Re: Need to run CLUSTER to keep performance

From: Rafael Martinez <r(dot)m(dot)guerrero(at)usit(dot)uio(dot)no>
To: Tom Lane <tgl(at)sss(dot)pgh(dot)pa(dot)us>
Cc: Heikki Linnakangas <heikki(at)enterprisedb(dot)com>, pgsql-performance(at)postgresql(dot)org
Subject: Re: Need to run CLUSTER to keep performance
Date: 2007-11-12 15:38:03
Message-ID: 4738735B.6030408@usit.uio.no
Views: Raw Message | Whole Thread | Download mbox | Resend email
Thread:
Lists: pgsql-performance

Tom Lane wrote:
> Rafael Martinez <r(dot)m(dot)guerrero(at)usit(dot)uio(dot)no> writes:
>> Heikki Linnakangas wrote:
>>> On a small table like that you could run VACUUM every few minutes
>>> without much impact on performance.
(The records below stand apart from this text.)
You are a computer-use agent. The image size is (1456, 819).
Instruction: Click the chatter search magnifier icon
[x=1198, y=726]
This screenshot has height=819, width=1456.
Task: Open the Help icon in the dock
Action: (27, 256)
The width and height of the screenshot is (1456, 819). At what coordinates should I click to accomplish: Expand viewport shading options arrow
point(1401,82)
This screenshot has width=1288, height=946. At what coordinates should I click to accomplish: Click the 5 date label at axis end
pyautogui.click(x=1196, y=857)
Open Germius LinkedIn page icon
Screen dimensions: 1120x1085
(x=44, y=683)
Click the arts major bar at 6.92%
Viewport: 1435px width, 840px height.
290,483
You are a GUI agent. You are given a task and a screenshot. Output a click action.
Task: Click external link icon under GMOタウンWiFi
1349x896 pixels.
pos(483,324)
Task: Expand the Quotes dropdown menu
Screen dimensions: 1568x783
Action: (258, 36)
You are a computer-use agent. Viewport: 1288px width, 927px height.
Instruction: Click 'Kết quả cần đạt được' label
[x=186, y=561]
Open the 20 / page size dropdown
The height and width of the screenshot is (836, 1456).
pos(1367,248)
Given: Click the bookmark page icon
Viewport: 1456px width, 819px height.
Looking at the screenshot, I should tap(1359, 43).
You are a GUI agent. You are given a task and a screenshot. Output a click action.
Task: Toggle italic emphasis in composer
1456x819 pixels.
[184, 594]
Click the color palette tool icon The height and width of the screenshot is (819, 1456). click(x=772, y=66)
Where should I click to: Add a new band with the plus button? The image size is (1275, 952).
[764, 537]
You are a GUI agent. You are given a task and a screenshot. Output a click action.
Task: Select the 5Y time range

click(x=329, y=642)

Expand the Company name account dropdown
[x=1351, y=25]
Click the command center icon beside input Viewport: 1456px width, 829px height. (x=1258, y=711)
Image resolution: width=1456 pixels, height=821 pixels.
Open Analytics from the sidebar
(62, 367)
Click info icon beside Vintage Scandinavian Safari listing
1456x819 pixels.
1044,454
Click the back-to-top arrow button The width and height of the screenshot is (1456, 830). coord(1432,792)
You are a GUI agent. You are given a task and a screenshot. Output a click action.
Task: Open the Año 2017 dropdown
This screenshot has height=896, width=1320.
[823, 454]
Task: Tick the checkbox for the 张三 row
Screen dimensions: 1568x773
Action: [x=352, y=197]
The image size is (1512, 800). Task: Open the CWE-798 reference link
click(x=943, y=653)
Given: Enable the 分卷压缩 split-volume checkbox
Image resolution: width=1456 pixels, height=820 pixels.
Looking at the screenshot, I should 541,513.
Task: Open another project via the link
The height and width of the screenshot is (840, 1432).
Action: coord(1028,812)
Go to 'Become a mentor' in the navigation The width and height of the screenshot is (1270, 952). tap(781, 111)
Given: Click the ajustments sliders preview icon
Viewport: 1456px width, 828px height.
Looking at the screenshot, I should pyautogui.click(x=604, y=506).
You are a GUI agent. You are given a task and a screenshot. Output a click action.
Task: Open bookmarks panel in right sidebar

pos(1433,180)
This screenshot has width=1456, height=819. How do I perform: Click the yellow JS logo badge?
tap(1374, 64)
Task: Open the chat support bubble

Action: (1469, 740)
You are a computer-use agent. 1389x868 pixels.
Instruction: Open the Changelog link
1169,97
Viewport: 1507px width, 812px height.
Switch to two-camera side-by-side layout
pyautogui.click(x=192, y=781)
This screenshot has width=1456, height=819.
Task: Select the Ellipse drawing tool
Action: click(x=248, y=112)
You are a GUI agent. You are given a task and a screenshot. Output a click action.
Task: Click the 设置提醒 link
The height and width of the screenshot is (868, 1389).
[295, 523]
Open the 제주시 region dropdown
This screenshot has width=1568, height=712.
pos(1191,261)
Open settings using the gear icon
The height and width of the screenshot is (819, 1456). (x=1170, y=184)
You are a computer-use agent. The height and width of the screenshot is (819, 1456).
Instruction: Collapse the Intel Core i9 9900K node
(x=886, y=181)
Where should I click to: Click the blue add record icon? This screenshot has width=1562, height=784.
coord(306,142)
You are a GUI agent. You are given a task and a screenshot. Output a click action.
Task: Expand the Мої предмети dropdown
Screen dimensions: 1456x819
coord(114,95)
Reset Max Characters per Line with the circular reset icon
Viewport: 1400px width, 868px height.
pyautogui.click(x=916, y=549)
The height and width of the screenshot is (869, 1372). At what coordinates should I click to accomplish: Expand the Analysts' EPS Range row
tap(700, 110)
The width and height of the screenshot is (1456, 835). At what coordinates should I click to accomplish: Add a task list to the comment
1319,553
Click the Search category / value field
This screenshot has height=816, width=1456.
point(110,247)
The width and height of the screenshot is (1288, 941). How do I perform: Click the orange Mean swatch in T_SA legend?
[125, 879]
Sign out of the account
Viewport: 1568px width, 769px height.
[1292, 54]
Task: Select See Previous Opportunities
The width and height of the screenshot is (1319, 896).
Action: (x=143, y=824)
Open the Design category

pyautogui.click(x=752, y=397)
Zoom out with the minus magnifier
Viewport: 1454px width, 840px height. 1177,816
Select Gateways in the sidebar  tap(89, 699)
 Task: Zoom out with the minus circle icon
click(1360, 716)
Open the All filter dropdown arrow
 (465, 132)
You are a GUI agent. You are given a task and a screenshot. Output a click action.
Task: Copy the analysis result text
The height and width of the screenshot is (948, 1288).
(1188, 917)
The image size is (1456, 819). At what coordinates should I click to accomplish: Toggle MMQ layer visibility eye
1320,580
That should keep the table size in
>>> check.
>
>> Ok, we run VACUUM ANALYZE only one time a day, every night.
>
> There's your problem.
>
> Reading between the lines I gather that you think an update is "free"
> in the sense of not creating a need for vacuum. It's not --- it's
> exactly equivalent to an insert + a delete, and it leaves behind a
> dead row that needs to be vacuumed. If you do a lot of updates, you
> need to vacuum.
>

Hello again

We have more information about this 'problem'.

Tom, we have many other tables which are much bigger and have larger
amount of updates/deletes and are working very well with our actual
vacuum configuration. We are aware of how important is to run vacuum
jobs and we think we have a good understanding of how/why vacuum works.

We think the problem we are seeing sometimes with these small tables is
another thing.

We increased the vacuum analyze jobs, as you all pointed, from one a day
to four every hour (we did not run cluster at all since we started with
this new configuration). We started with this after a fresh 'cluster' of
the table. This has been in production since last week and the
performance of this table only gets worst and worst.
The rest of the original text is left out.